Join us to watch parts of Lisl's 8 hour film, divided into ten chapters. Using first day covers to illustrate the Master Narrative, the film addresses issues of colonialism, ethnography and museum collections, their history and relevance today, as well as their impact on the visual arts.
'The calendar is made up of the past, for those at the top. So that it will stay that way, the powerful fill it up with statues, holidays, museums, homages, parades. That all serves the purpose of keeping the past in place; where things have already happened and not where they will happen,' says Don Durito, a well-dressed, pipe smoking beetle from the Lacandon Maya jungle, who appointed Subcomandante Marcos of the Zapatista Liberation Army to be his shield bearer.
In Conversation: Paola Paredes
About Skin Deep - Join us to find out more about the inspiration behind the exhibition.
From an idea that started in front of the bathroom mirror to a major exhibition in Ecuador's leading museum, Paola will be zooming into the Glo Lounge to talk about how Skin Deep evolved. There'll be plenty of time for questions from exhibition visitors.
Exhibition: Glossy
Sisterhood is Still Powerful - A participatory photography exhibition curated by Georgia Williams.
Sisterhood is Still Powerful is a participatory photography exhibition taking place as part of Photo Gloucester. To celebrate women in all our facets and pluralities we are inviting local women to be a part of the conversation.

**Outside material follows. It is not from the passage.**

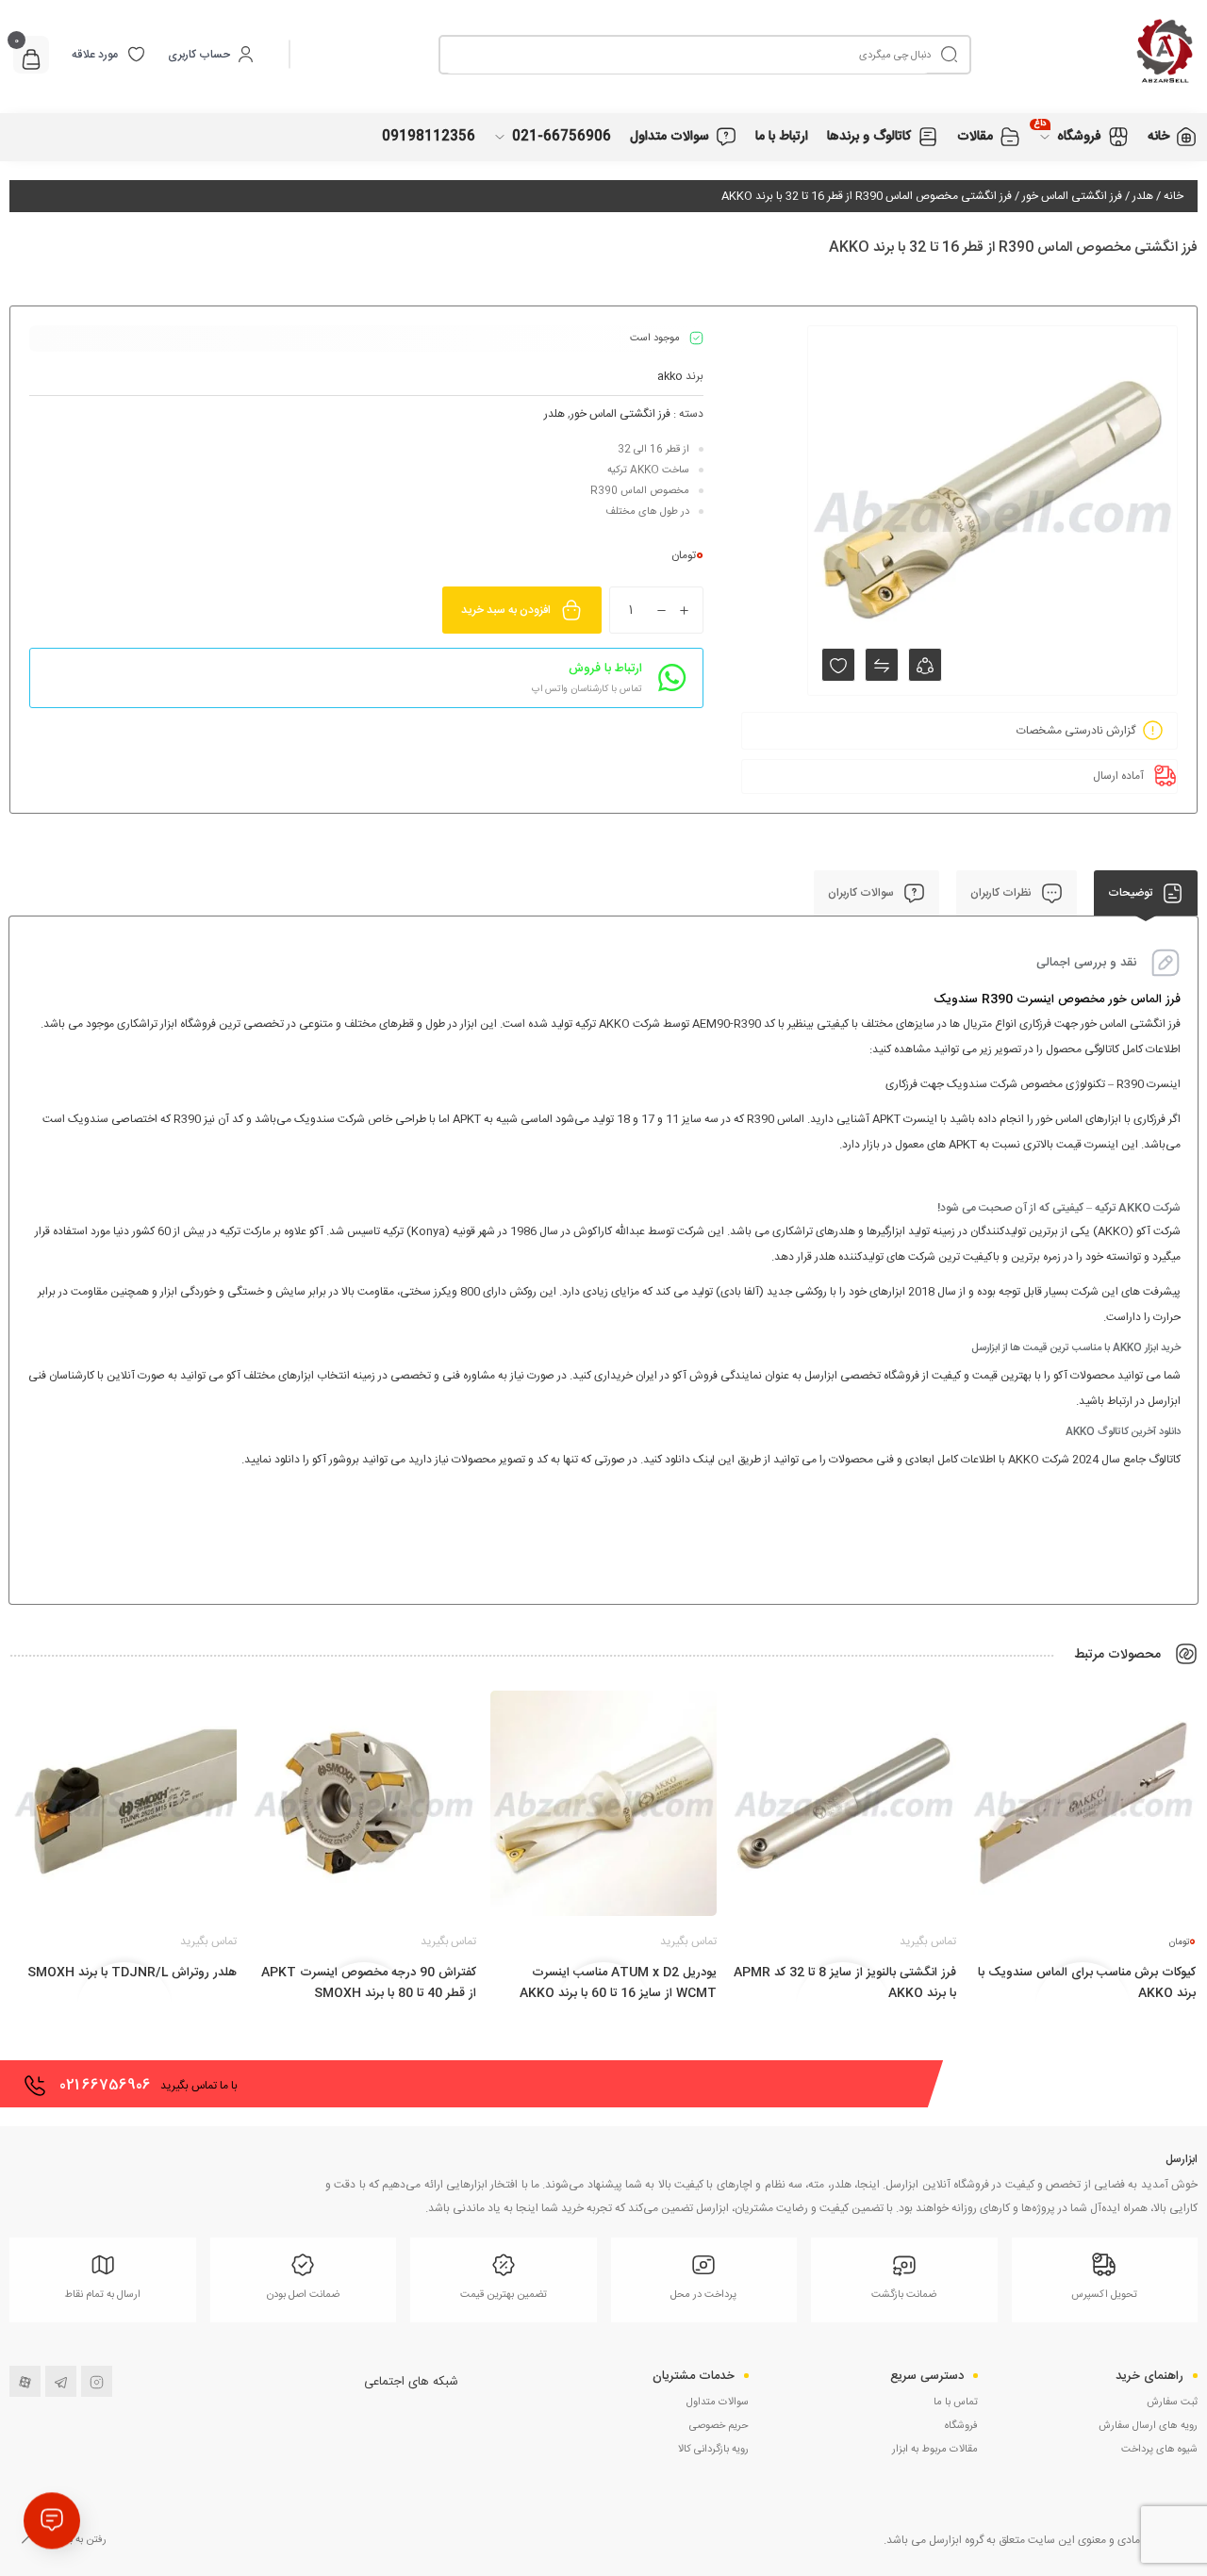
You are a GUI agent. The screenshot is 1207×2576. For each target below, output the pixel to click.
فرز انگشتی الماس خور (1072, 196)
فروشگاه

Glossy is excited to present a real time installation involving participants to come have their photos printed and displayed in a contemporary exhibition during the festival.
We invite all women to co-produce the narrative of Women and Sisterhood with their images. This exhibition is a direct response to the need to sustain and protect our solidarity while creating a stronger female voice and presence in the city.
The title is drawn from Feminism is for Everybody by bell hooks, American cultural theorist, activist and feminist writer.